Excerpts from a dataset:
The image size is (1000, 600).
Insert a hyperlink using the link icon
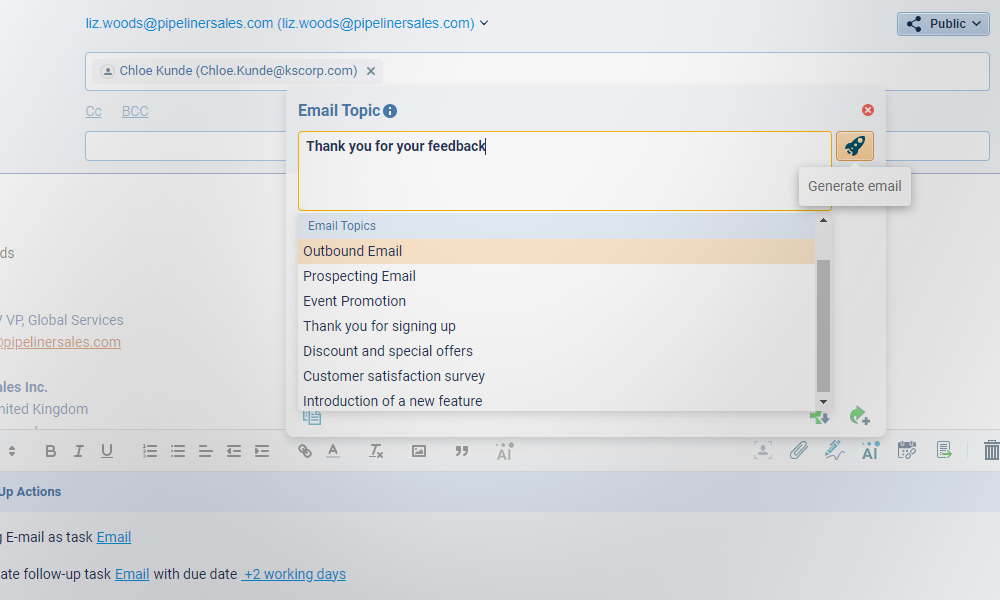pos(305,451)
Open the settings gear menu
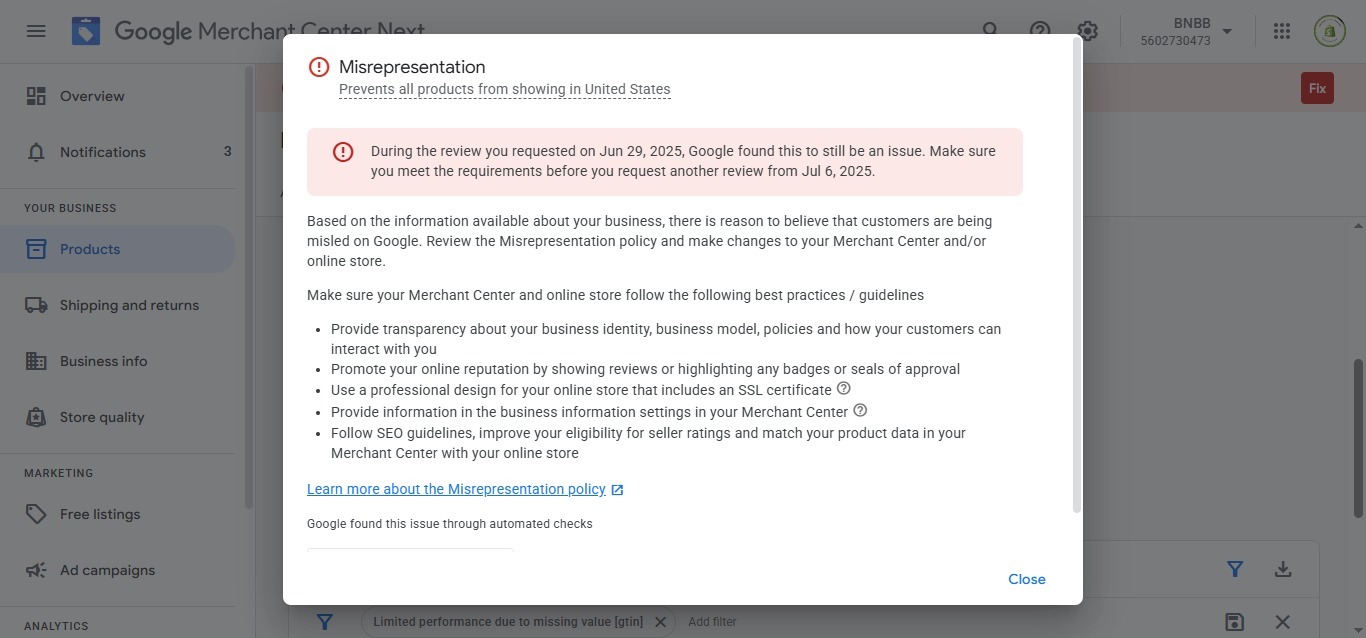The height and width of the screenshot is (638, 1366). (1087, 31)
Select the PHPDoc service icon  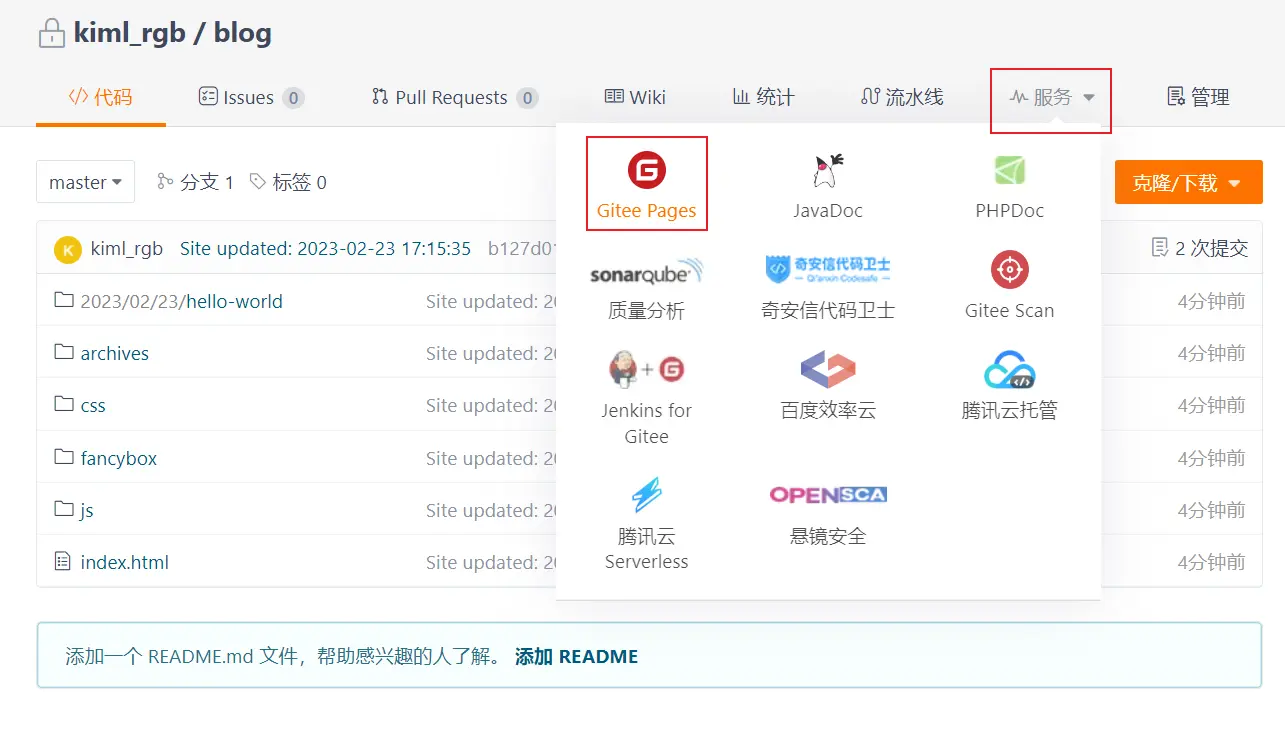[1009, 171]
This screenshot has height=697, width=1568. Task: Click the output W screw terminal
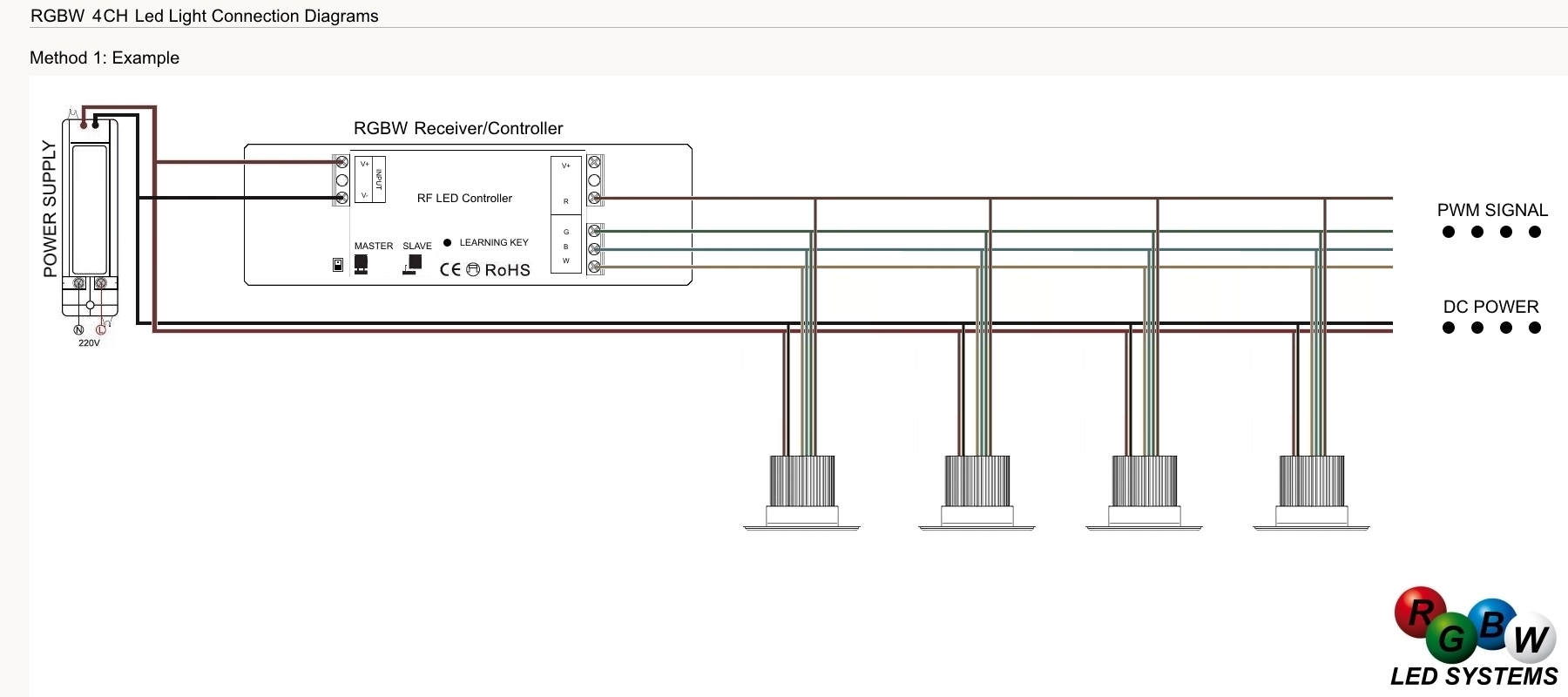point(594,267)
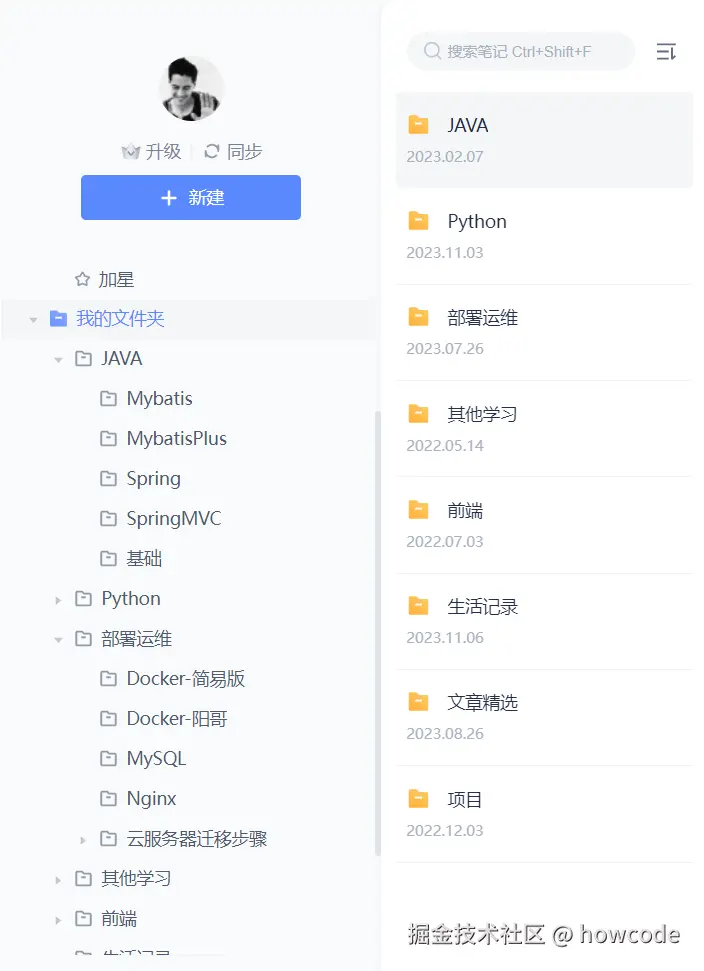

__What the task requires__.
Give back exactly the lines from the one containing "This screenshot has" to the final line of the entries, both included, and no picture.

__Answer for this exercise__.
This screenshot has height=697, width=1568. Task: Click the output W screw terminal
point(594,267)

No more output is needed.